_Requirement_. Track down each line below containing the string "magnifier" and copy it.

Recorded data:
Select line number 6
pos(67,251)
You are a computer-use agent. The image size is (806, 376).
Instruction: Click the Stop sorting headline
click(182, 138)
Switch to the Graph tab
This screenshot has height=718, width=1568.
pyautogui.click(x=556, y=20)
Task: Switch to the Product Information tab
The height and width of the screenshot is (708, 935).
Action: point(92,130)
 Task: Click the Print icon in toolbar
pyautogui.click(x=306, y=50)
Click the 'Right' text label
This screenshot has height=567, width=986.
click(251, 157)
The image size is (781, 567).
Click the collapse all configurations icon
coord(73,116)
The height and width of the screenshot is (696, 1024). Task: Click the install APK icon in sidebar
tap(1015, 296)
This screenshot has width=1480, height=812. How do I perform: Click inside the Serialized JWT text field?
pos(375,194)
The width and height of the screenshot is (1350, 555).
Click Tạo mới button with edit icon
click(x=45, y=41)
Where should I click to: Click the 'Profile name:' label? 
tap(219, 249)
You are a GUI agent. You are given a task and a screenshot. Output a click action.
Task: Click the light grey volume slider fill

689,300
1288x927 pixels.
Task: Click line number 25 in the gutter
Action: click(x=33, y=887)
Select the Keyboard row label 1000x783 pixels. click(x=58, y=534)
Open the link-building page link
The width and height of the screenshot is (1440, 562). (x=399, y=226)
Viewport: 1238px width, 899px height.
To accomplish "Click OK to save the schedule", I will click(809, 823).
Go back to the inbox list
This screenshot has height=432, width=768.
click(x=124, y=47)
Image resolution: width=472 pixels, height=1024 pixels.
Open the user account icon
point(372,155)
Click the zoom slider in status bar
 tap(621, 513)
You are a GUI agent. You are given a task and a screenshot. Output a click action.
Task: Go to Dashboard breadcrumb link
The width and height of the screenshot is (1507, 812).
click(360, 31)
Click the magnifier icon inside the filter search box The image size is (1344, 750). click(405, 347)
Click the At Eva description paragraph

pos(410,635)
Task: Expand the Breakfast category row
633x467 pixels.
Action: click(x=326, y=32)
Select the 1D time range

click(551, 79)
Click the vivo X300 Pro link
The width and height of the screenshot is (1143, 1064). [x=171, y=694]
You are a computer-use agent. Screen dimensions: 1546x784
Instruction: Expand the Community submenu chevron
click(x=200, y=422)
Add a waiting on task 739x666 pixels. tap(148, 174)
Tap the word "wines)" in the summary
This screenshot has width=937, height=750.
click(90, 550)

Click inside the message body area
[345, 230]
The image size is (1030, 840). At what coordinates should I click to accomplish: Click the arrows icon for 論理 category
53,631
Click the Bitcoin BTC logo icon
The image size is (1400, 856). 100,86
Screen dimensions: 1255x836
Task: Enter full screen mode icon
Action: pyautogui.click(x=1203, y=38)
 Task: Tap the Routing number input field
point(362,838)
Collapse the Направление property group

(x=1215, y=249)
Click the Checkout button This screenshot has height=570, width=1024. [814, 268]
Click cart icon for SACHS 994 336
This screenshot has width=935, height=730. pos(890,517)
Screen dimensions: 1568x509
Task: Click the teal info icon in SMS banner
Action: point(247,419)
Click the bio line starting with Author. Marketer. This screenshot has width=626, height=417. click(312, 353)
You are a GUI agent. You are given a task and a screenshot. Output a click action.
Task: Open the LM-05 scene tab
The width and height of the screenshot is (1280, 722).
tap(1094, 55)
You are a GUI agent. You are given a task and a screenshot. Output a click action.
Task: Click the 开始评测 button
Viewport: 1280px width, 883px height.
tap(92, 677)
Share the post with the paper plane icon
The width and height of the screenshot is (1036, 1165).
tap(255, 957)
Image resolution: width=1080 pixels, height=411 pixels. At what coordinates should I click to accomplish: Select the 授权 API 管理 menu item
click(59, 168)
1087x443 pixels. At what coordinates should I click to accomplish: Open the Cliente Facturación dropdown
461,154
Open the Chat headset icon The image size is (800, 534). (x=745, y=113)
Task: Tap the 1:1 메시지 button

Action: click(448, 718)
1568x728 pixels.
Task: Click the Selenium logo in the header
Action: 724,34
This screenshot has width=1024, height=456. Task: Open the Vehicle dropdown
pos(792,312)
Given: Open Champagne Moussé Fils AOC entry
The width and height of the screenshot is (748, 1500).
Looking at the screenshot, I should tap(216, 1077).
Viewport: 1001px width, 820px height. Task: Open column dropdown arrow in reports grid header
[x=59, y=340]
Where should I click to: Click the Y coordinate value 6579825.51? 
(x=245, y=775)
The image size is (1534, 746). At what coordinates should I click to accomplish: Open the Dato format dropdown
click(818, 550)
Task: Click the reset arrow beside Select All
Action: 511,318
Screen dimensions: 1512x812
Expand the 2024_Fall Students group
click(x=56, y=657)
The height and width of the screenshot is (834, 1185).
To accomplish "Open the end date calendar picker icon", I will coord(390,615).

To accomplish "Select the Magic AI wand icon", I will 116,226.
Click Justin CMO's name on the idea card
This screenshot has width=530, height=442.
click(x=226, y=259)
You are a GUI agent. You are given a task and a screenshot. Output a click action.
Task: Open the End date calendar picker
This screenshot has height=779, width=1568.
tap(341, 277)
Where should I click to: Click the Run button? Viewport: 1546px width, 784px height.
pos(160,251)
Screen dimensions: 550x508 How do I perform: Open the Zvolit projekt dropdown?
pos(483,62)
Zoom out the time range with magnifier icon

_Written solution_.
Click the magnifier icon inside the filter search box The image size is (1344, 750). click(405, 347)
Zoom out the time range with magnifier icon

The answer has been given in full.